■ Selected extract:
##########
In Review: Ash Vs. The Evil Dead ★★★★☆

In Review: Ash Vs. The Evil Dead ★★★★☆

Cult horror film creator Sam Raimi has breathed the undead back to life in the first season of his Starz series, Ash Vs. The Evil Dead- a direct follow up to his hollowed ground breaking trilogy, proceeded by 1992's Army of Darkness. Bruce Campbell reprises his role as Ash Williams, joined by Ray Santiago (Meet the Fockers), Dana Rose DeLorenzo, and Jill Marie Jones (Girlfriends).

I'm pleased to admit that I had a really good time watching the first season. I'm an avid binge watcher so I haven't peeped the second season one bit. Without any preconceived notions of what the show would be about, whether it would carry the same strong ultra-camp that Raimi championed throughout the first movies, I was pleasantly surprised about how easy it is to watch. There is certainly no deficiency in blood and carnage, you'll come to find out, and in all seriousness, the special effects were absolutely on par. There were quite a few tricks I've never seen before and those scenes will definitely stick with me for a while. The end credit music selection is also very charming and gives a great close to each episode.

It's a lot more grounded in reality, as crazy as it might sound, but the Ash's character did not lose any of his tactless charm and guts, which really carried the cinematic series to victory. The supporting characters, comprised of an immigrant named Pablo and a sassy bombshell named Kelly, help bridge the gap between the hellish environment and what to do about it. Both actors do an extremely good job bringing these characters to life and into the deathly situations of Ash's world. They're also great fun to watch and perform. They're on screen chemistry blended perfectly and together they brought 1981 into the 21st century without skipping a beat.

You can absolutely hate this, love this, or just drop it mid season. It's not necessarily an a acquired taste, but you'll find that it may not play to all of one persons sensibilities of humor and lust for gore, but it may to someone else. There's no egregious nudity, but there are certainly some adult situations occurring right off the top of the show. It happened to not be an indication of how the show will play out in its entirety. They've got some triumphant new faces coming to the screen in this show, but there are a few that fall a little flat. You'll definitely recognize a few heroes (or heroines) from other entertainment universes that just might make you stand up from your couch and say, "Is that... that is!"
##########
■ Dataset extract:
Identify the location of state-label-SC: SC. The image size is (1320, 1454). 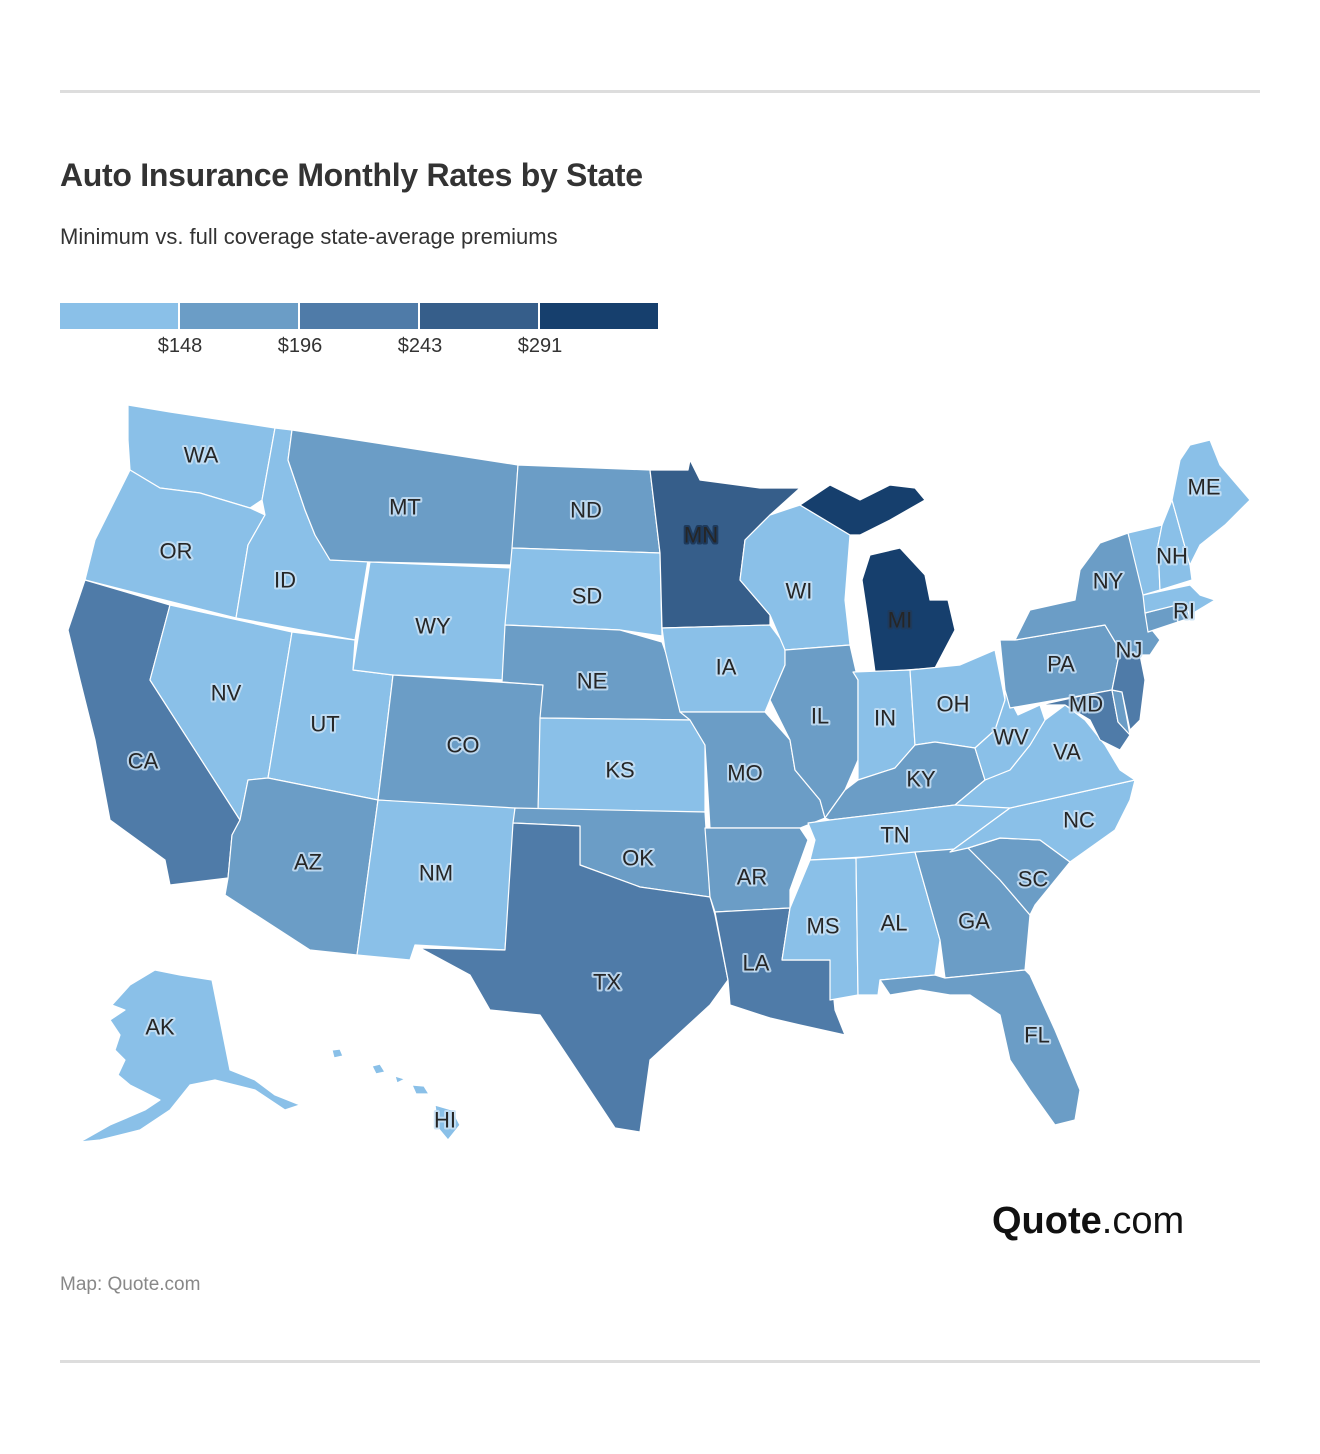
(1034, 880).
##########
■ Required tasks:
[a] Reproduce the passage of the Ash Vs. The Evil Dead review between "Cult horror film" and "Marie Jones (Girlfriends).", inclusive.
[b] According to the Ash Vs. The Evil Dead review, which actor reprises the role of Ash Williams?

■ Solutions to each task:
[a]
Cult horror film creator Sam Raimi has breathed the undead back to life in the first season of his Starz series, Ash Vs. The Evil Dead- a direct follow up to his hollowed ground breaking trilogy, proceeded by 1992's Army of Darkness. Bruce Campbell reprises his role as Ash Williams, joined by Ray Santiago (Meet the Fockers), Dana Rose DeLorenzo, and Jill Marie Jones (Girlfriends).

[b] Bruce Campbell